One of the first studies to establish a trend of sea ice growth and retreat was written by Claire Parkinson and Donald Cavalieri, both at NASA Goddard, who in 1989 published an analysis of the data collected by the Electrically Scanning Microwave Radiometer (ESMR, launched onboard NASA’s Nimbus 5 satellite on December 10, 1972) and its successor, the Scanning Multichannel Microwave Radiometer (SMMR, which was sent to space onboard NASA’s Nimbus 7 satellite on October 24, 1978).
“By that time, in 1989, people were talking about global warming and its possible consequences, including effects on sea ice and other variables,” Parkinson said.
One problem in truly divining a trend was the lack of continuity – there was a two-year data gap in the 1970s between the ESMR data and the successor SMMR data, hindering researchers from connecting those two data sets. So Parkinson and Cavalieri examined the two records separately. As of 1989 they found some initial signs of sea ice decline from the SMMR data – but nothing that they could be certain was part of a long term trend instead of a natural cycle.
“We couldn’t be sure, with such a short record, the interannual variability in the ice cover, and such a small trend toward decreasing ice coverage,” Parkinson said.
“But the decrease we saw certainly was enough to alert us to the fact that we should keep up this record and continue to monitor the changes.”
A decade later, Parkinson, Cavalieri, Zwally, and their colleagues Per Gloersen and Joey Comiso, also at NASA Goddard, revisited the satellite data.
This time they added the measurements collected by the Special Sensor Microwave/Imager (SSM/I) instruments onboard satellites of the United States Air Force’s Defense Meteorological Satellite Program.

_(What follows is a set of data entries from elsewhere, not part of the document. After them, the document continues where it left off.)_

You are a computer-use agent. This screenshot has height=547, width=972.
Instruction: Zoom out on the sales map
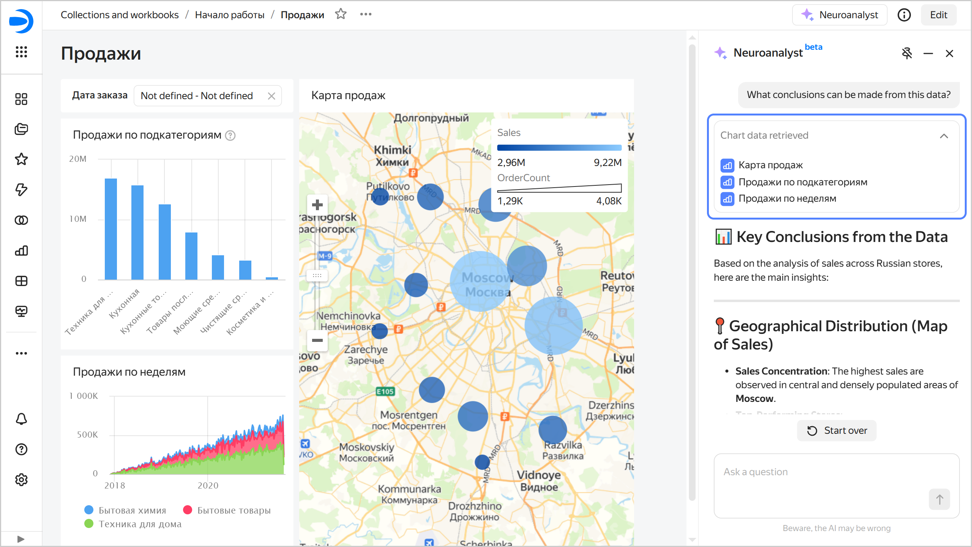tap(317, 340)
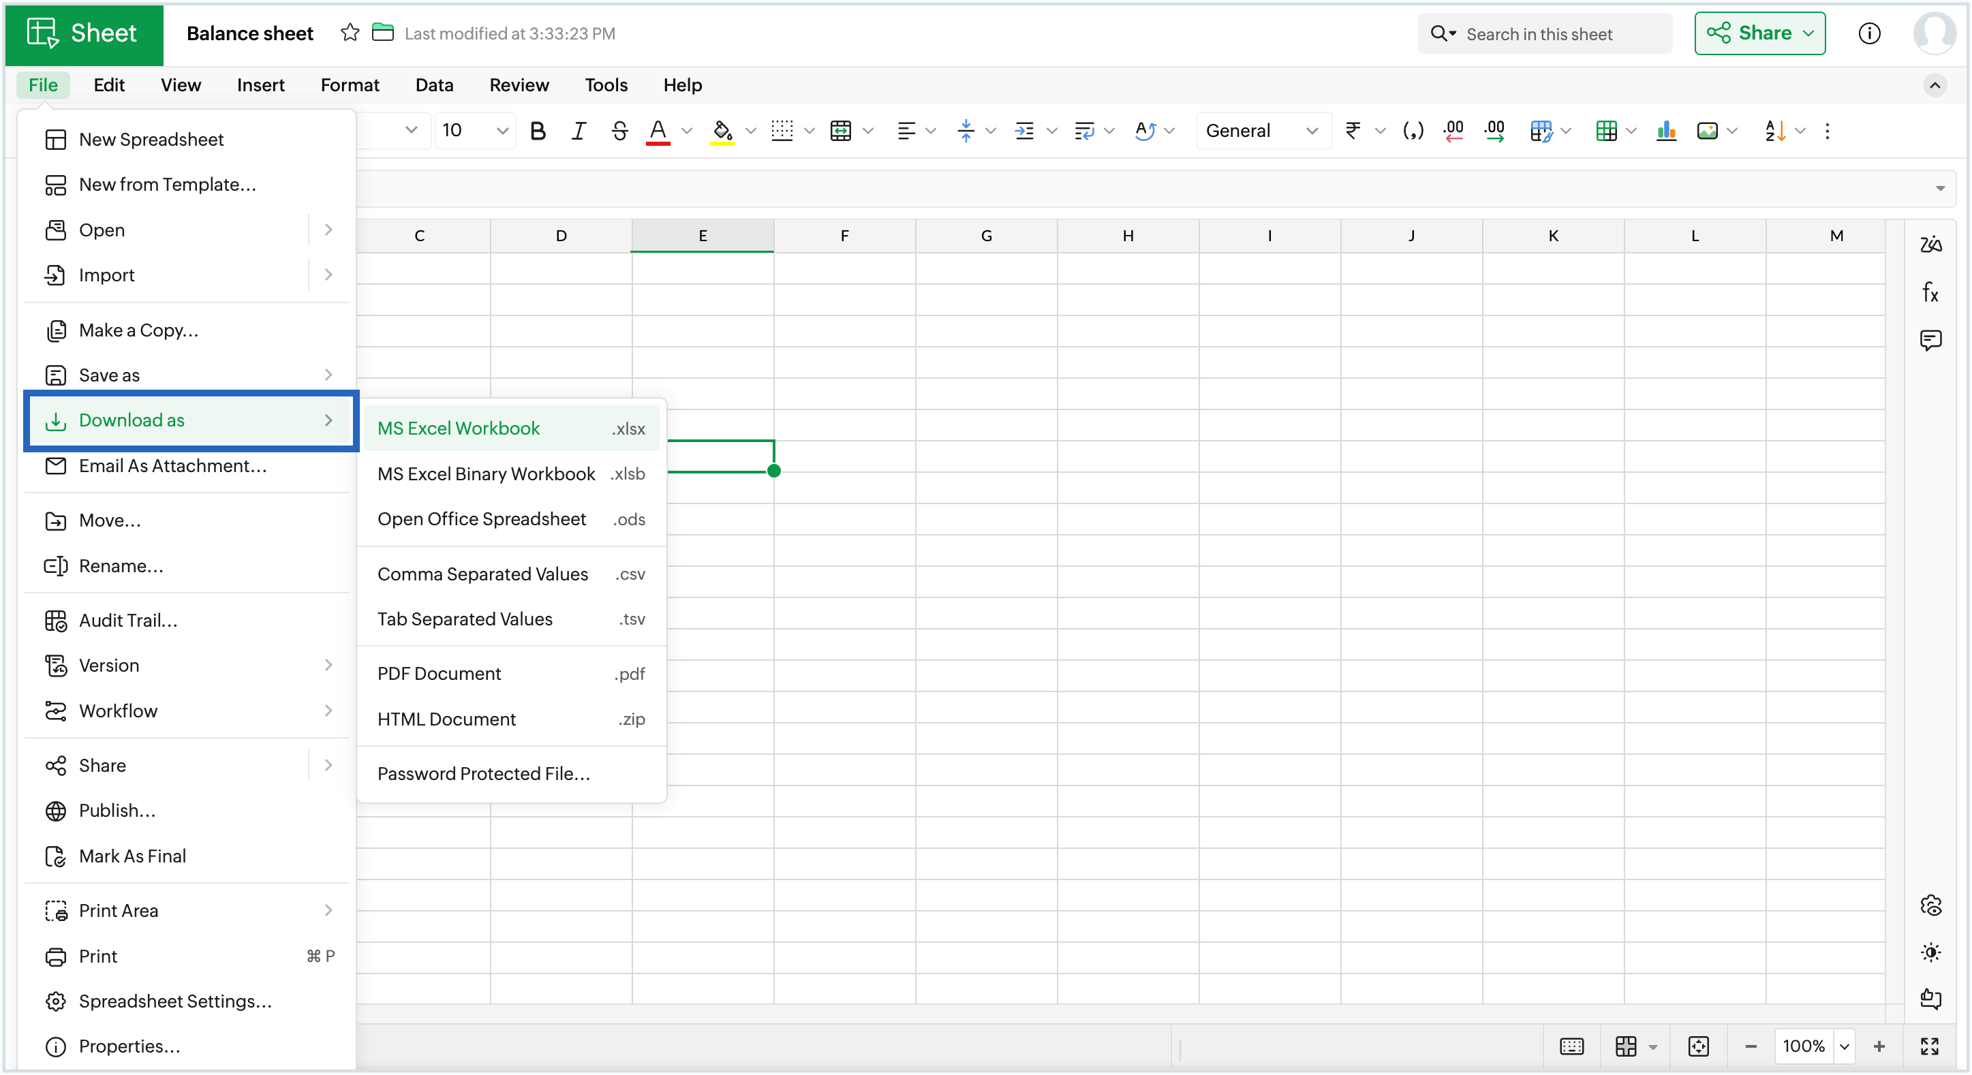Expand the zoom percentage dropdown
Image resolution: width=1972 pixels, height=1075 pixels.
pyautogui.click(x=1845, y=1046)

They noticed that the sea ice decrease not only had continued but also was far more convincing than it had been in 1989. In their 1999 publication, they were able to report that the Arctic sea ice cover had retreated at an average rate of 2.8 percent per decade.
“But during this period there were still some pretty wild swings, too,” said Walt Meier, a research scientist at NASA Goddard.

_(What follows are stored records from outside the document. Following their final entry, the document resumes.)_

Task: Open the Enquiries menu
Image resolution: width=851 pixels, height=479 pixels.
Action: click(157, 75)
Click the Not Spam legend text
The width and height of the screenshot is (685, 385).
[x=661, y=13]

“There was a seesaw pattern: For example, 1995 was a record low year for the September sea ice extent. And then the next year was a record high in the Arctic.”

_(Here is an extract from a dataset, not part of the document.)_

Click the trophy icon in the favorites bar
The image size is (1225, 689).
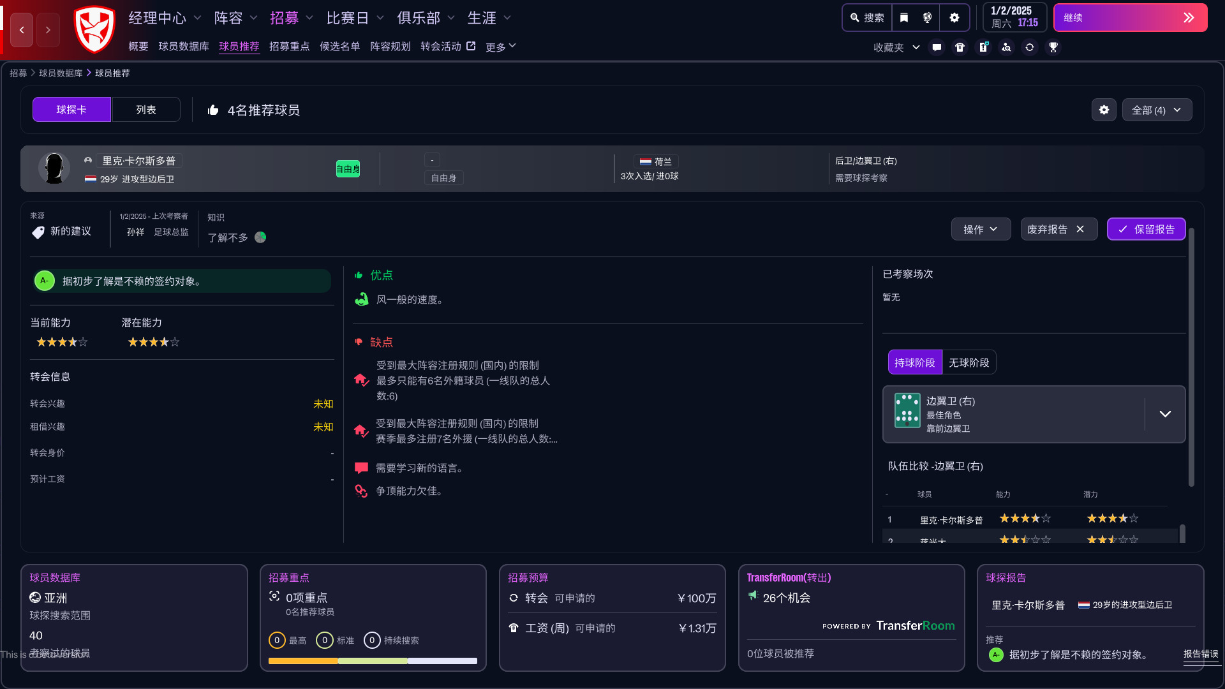click(x=1053, y=47)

Further, they reported that the trend was negative in every season. Summer showed the largest ice loss at minus 4.5 percent per decade, or minus 14,788 square miles (38,300 square kilometers) per year – roughly the size of Maryland and Connecticut put together.
The trend scientists had been looking for was now clearly visible.
However, the scientific community did not foresee in the 1990s the accelerated decay of Arctic sea ice that lay ahead in the following decade.